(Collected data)
************
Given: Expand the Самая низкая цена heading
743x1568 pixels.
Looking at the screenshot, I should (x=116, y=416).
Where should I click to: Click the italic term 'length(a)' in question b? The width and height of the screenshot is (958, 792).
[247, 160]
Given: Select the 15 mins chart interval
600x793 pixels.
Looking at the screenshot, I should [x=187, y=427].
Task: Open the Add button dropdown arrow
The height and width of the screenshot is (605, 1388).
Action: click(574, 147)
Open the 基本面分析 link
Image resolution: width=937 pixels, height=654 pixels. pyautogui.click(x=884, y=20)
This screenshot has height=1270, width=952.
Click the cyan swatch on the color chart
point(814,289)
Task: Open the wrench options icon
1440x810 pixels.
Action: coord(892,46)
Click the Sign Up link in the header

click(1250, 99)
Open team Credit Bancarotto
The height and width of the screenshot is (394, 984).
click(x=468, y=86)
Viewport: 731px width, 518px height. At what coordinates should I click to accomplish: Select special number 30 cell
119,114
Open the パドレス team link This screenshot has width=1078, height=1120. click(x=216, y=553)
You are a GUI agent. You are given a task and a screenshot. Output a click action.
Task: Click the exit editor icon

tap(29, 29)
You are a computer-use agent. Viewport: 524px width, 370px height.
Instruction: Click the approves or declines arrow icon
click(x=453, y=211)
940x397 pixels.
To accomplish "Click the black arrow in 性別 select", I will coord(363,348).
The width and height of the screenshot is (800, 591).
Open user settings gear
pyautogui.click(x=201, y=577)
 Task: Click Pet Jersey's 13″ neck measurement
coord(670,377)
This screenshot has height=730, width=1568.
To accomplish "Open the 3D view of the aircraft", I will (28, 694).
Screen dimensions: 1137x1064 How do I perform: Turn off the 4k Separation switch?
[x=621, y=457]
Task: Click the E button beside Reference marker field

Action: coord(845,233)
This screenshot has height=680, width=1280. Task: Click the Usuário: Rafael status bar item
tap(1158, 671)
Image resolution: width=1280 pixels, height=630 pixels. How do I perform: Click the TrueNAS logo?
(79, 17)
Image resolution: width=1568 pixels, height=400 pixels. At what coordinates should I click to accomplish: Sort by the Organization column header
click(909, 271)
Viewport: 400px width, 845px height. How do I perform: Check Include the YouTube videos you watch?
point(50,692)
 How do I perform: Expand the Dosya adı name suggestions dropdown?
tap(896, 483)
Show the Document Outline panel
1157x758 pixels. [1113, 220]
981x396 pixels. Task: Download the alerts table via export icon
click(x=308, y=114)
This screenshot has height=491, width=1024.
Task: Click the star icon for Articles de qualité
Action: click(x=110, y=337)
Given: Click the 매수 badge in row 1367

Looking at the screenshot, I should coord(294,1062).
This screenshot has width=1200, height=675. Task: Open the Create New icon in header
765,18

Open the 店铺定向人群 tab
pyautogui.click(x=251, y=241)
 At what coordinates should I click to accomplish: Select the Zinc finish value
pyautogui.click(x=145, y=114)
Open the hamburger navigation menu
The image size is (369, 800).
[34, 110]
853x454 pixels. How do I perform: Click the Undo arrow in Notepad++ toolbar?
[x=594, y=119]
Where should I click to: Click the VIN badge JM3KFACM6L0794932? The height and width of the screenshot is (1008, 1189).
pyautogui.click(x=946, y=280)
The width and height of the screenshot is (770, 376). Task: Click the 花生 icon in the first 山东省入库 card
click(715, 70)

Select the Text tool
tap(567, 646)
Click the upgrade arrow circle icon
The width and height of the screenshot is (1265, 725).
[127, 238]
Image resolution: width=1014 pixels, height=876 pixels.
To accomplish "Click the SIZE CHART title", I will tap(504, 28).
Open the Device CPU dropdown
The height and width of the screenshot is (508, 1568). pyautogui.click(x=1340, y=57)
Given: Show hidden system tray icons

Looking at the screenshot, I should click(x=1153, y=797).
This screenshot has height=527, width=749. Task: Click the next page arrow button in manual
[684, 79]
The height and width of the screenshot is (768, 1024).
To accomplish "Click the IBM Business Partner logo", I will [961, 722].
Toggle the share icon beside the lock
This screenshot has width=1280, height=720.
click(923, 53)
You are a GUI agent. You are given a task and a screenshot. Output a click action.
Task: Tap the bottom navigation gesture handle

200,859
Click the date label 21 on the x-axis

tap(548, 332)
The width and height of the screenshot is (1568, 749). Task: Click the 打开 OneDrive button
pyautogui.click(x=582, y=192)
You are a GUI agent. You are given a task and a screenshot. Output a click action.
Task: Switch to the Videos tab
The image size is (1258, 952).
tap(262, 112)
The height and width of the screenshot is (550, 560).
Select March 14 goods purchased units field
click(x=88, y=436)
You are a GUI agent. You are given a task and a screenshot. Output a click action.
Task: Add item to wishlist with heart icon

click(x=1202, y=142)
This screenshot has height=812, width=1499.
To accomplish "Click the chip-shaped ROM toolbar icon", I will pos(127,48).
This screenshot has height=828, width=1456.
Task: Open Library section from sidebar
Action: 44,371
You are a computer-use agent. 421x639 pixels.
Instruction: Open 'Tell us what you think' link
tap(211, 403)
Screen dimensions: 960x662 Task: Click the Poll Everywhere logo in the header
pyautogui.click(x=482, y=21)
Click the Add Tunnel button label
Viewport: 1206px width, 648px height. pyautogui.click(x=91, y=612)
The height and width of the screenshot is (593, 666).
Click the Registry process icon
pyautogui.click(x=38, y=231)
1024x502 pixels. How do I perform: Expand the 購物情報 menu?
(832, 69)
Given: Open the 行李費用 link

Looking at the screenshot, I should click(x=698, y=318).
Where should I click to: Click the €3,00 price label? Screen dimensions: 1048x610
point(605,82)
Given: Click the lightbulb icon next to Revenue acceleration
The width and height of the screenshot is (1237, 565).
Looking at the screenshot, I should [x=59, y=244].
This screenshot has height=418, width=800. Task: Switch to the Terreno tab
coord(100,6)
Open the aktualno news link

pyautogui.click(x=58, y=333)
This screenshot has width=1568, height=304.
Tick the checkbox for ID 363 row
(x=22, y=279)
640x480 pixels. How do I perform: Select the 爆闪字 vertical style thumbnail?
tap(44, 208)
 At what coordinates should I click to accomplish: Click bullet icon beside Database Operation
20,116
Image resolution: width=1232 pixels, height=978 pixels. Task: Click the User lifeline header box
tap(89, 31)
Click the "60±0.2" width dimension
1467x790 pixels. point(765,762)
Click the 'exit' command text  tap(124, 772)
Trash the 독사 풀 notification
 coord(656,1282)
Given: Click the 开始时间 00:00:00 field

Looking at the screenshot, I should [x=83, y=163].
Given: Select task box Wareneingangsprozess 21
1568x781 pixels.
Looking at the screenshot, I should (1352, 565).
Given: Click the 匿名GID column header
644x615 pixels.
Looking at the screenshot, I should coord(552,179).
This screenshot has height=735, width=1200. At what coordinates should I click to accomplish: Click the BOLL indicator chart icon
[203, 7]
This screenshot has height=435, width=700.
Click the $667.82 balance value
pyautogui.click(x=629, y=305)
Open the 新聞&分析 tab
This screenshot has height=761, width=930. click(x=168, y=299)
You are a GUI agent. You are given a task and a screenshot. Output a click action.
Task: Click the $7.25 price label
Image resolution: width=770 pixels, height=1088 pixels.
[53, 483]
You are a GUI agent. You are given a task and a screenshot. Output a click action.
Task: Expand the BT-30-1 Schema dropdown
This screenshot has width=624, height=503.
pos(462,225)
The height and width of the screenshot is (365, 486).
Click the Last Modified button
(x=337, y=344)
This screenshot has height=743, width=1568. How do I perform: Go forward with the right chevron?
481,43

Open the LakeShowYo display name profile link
************
■ Description of the task
The records shown above should be given again word for word.

■ Answer for this exercise
Given: Expand the Самая низкая цена heading
743x1568 pixels.
Looking at the screenshot, I should (x=116, y=416).
Where should I click to: Click the italic term 'length(a)' in question b? The width and height of the screenshot is (958, 792).
[247, 160]
Given: Select the 15 mins chart interval
600x793 pixels.
Looking at the screenshot, I should [x=187, y=427].
Task: Open the Add button dropdown arrow
The height and width of the screenshot is (605, 1388).
Action: click(574, 147)
Open the 基本面分析 link
Image resolution: width=937 pixels, height=654 pixels. pyautogui.click(x=884, y=20)
This screenshot has height=1270, width=952.
Click the cyan swatch on the color chart
point(814,289)
Task: Open the wrench options icon
1440x810 pixels.
Action: coord(892,46)
Click the Sign Up link in the header

click(1250, 99)
Open team Credit Bancarotto
The height and width of the screenshot is (394, 984).
click(x=468, y=86)
Viewport: 731px width, 518px height. At what coordinates should I click to accomplish: Select special number 30 cell
119,114
Open the パドレス team link This screenshot has width=1078, height=1120. click(x=216, y=553)
You are a GUI agent. You are given a task and a screenshot. Output a click action.
Task: Click the exit editor icon

tap(29, 29)
You are a computer-use agent. Viewport: 524px width, 370px height.
Instruction: Click the approves or declines arrow icon
click(x=453, y=211)
940x397 pixels.
To accomplish "Click the black arrow in 性別 select", I will coord(363,348).
The width and height of the screenshot is (800, 591).
Open user settings gear
pyautogui.click(x=201, y=577)
 Task: Click Pet Jersey's 13″ neck measurement
coord(670,377)
This screenshot has height=730, width=1568.
To accomplish "Open the 3D view of the aircraft", I will (28, 694).
Screen dimensions: 1137x1064 How do I perform: Turn off the 4k Separation switch?
[x=621, y=457]
Task: Click the E button beside Reference marker field

Action: coord(845,233)
This screenshot has height=680, width=1280. Task: Click the Usuário: Rafael status bar item
tap(1158, 671)
Image resolution: width=1280 pixels, height=630 pixels. How do I perform: Click the TrueNAS logo?
(79, 17)
Image resolution: width=1568 pixels, height=400 pixels. At what coordinates should I click to accomplish: Sort by the Organization column header
click(909, 271)
Viewport: 400px width, 845px height. How do I perform: Check Include the YouTube videos you watch?
point(50,692)
 How do I perform: Expand the Dosya adı name suggestions dropdown?
tap(896, 483)
Show the Document Outline panel
1157x758 pixels. [1113, 220]
981x396 pixels. Task: Download the alerts table via export icon
click(x=308, y=114)
This screenshot has height=491, width=1024.
Task: Click the star icon for Articles de qualité
Action: click(x=110, y=337)
Given: Click the 매수 badge in row 1367

Looking at the screenshot, I should coord(294,1062).
This screenshot has width=1200, height=675. Task: Open the Create New icon in header
765,18

Open the 店铺定向人群 tab
pyautogui.click(x=251, y=241)
 At what coordinates should I click to accomplish: Select the Zinc finish value
pyautogui.click(x=145, y=114)
Open the hamburger navigation menu
The image size is (369, 800).
[34, 110]
853x454 pixels. How do I perform: Click the Undo arrow in Notepad++ toolbar?
[x=594, y=119]
Where should I click to: Click the VIN badge JM3KFACM6L0794932? The height and width of the screenshot is (1008, 1189).
pyautogui.click(x=946, y=280)
The width and height of the screenshot is (770, 376). Task: Click the 花生 icon in the first 山东省入库 card
click(715, 70)

Select the Text tool
tap(567, 646)
Click the upgrade arrow circle icon
The width and height of the screenshot is (1265, 725).
[127, 238]
Image resolution: width=1014 pixels, height=876 pixels.
To accomplish "Click the SIZE CHART title", I will tap(504, 28).
Open the Device CPU dropdown
The height and width of the screenshot is (508, 1568). pyautogui.click(x=1340, y=57)
Given: Show hidden system tray icons

Looking at the screenshot, I should click(x=1153, y=797).
This screenshot has height=527, width=749. Task: Click the next page arrow button in manual
[684, 79]
The height and width of the screenshot is (768, 1024).
To accomplish "Click the IBM Business Partner logo", I will [961, 722].
Toggle the share icon beside the lock
This screenshot has width=1280, height=720.
click(923, 53)
You are a GUI agent. You are given a task and a screenshot. Output a click action.
Task: Tap the bottom navigation gesture handle

200,859
Click the date label 21 on the x-axis

tap(548, 332)
The width and height of the screenshot is (1568, 749). Task: Click the 打开 OneDrive button
pyautogui.click(x=582, y=192)
You are a GUI agent. You are given a task and a screenshot. Output a click action.
Task: Switch to the Videos tab
The image size is (1258, 952).
tap(262, 112)
The height and width of the screenshot is (550, 560).
Select March 14 goods purchased units field
click(x=88, y=436)
You are a GUI agent. You are given a task and a screenshot. Output a click action.
Task: Add item to wishlist with heart icon

click(x=1202, y=142)
This screenshot has height=812, width=1499.
To accomplish "Click the chip-shaped ROM toolbar icon", I will pos(127,48).
This screenshot has height=828, width=1456.
Task: Open Library section from sidebar
Action: 44,371
You are a computer-use agent. 421x639 pixels.
Instruction: Open 'Tell us what you think' link
tap(211, 403)
Screen dimensions: 960x662 Task: Click the Poll Everywhere logo in the header
pyautogui.click(x=482, y=21)
Click the Add Tunnel button label
Viewport: 1206px width, 648px height. pyautogui.click(x=91, y=612)
The height and width of the screenshot is (593, 666).
Click the Registry process icon
pyautogui.click(x=38, y=231)
1024x502 pixels. How do I perform: Expand the 購物情報 menu?
(832, 69)
Given: Open the 行李費用 link

Looking at the screenshot, I should click(x=698, y=318).
Where should I click to: Click the €3,00 price label? Screen dimensions: 1048x610
point(605,82)
Given: Click the lightbulb icon next to Revenue acceleration
The width and height of the screenshot is (1237, 565).
Looking at the screenshot, I should [x=59, y=244].
This screenshot has height=418, width=800. Task: Switch to the Terreno tab
coord(100,6)
Open the aktualno news link

pyautogui.click(x=58, y=333)
This screenshot has width=1568, height=304.
Tick the checkbox for ID 363 row
(x=22, y=279)
640x480 pixels. How do I perform: Select the 爆闪字 vertical style thumbnail?
tap(44, 208)
 At what coordinates should I click to accomplish: Click bullet icon beside Database Operation
20,116
Image resolution: width=1232 pixels, height=978 pixels. Task: Click the User lifeline header box
tap(89, 31)
Click the "60±0.2" width dimension
1467x790 pixels. point(765,762)
Click the 'exit' command text  tap(124, 772)
Trash the 독사 풀 notification
 coord(656,1282)
Given: Click the 开始时间 00:00:00 field

Looking at the screenshot, I should [x=83, y=163].
Given: Select task box Wareneingangsprozess 21
1568x781 pixels.
Looking at the screenshot, I should (1352, 565).
Given: Click the 匿名GID column header
644x615 pixels.
Looking at the screenshot, I should coord(552,179).
This screenshot has height=735, width=1200. At what coordinates should I click to accomplish: Click the BOLL indicator chart icon
[203, 7]
This screenshot has height=435, width=700.
Click the $667.82 balance value
pyautogui.click(x=629, y=305)
Open the 新聞&分析 tab
This screenshot has height=761, width=930. click(x=168, y=299)
You are a GUI agent. You are given a task and a screenshot. Output a click action.
Task: Click the $7.25 price label
Image resolution: width=770 pixels, height=1088 pixels.
[53, 483]
You are a GUI agent. You are given a task and a screenshot. Output a click action.
Task: Expand the BT-30-1 Schema dropdown
This screenshot has width=624, height=503.
pos(462,225)
The height and width of the screenshot is (365, 486).
Click the Last Modified button
(x=337, y=344)
This screenshot has height=743, width=1568. How do I perform: Go forward with the right chevron?
481,43

Open the LakeShowYo display name profile link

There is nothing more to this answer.